▶ **Recorded data**:
'''

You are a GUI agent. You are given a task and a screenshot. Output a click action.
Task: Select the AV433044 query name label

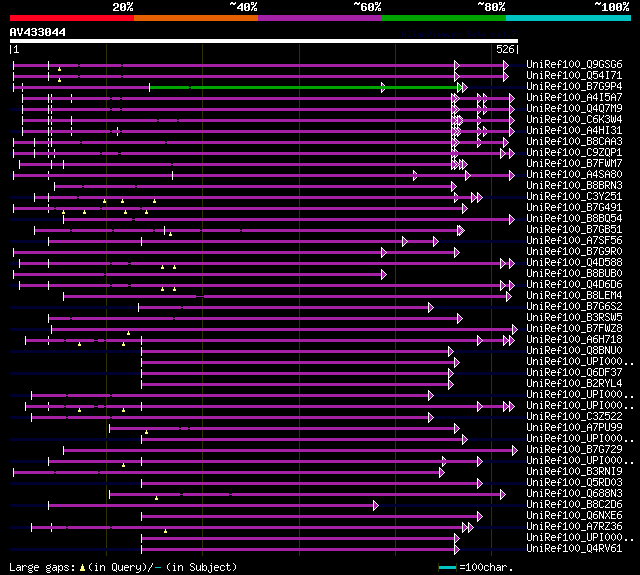pyautogui.click(x=38, y=32)
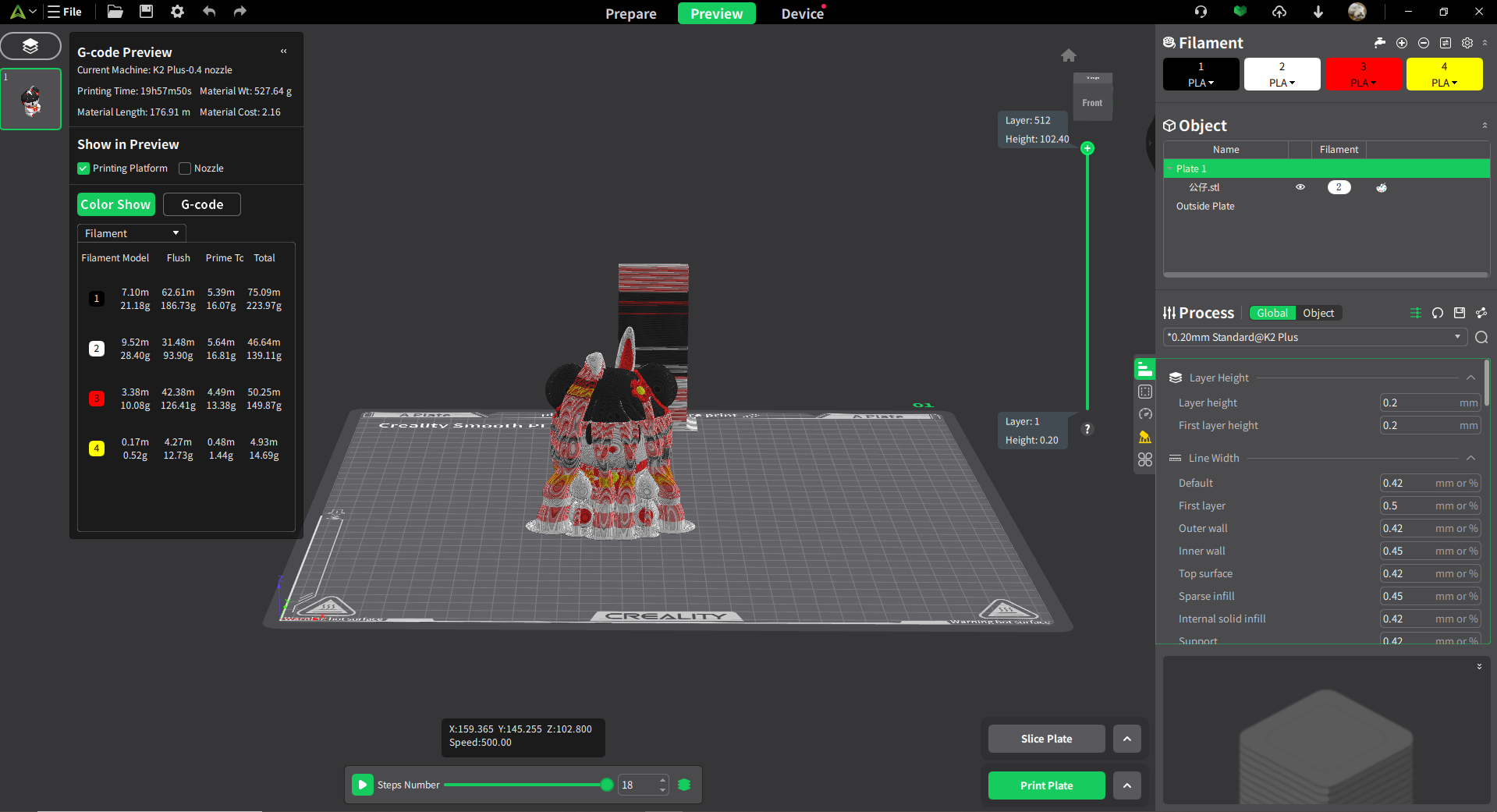The image size is (1497, 812).
Task: Click the undo arrow icon
Action: click(209, 12)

'''

▶ **Task goal**: Pictures stay out, but every record above is to be returned exactly.

▶ **Result**:
You are a GUI agent. You are given a task and a screenshot. Output a click action.
Task: Select the AV433044 query name label

pyautogui.click(x=38, y=32)
The image size is (1497, 812).
Task: Click the undo arrow icon
Action: click(209, 12)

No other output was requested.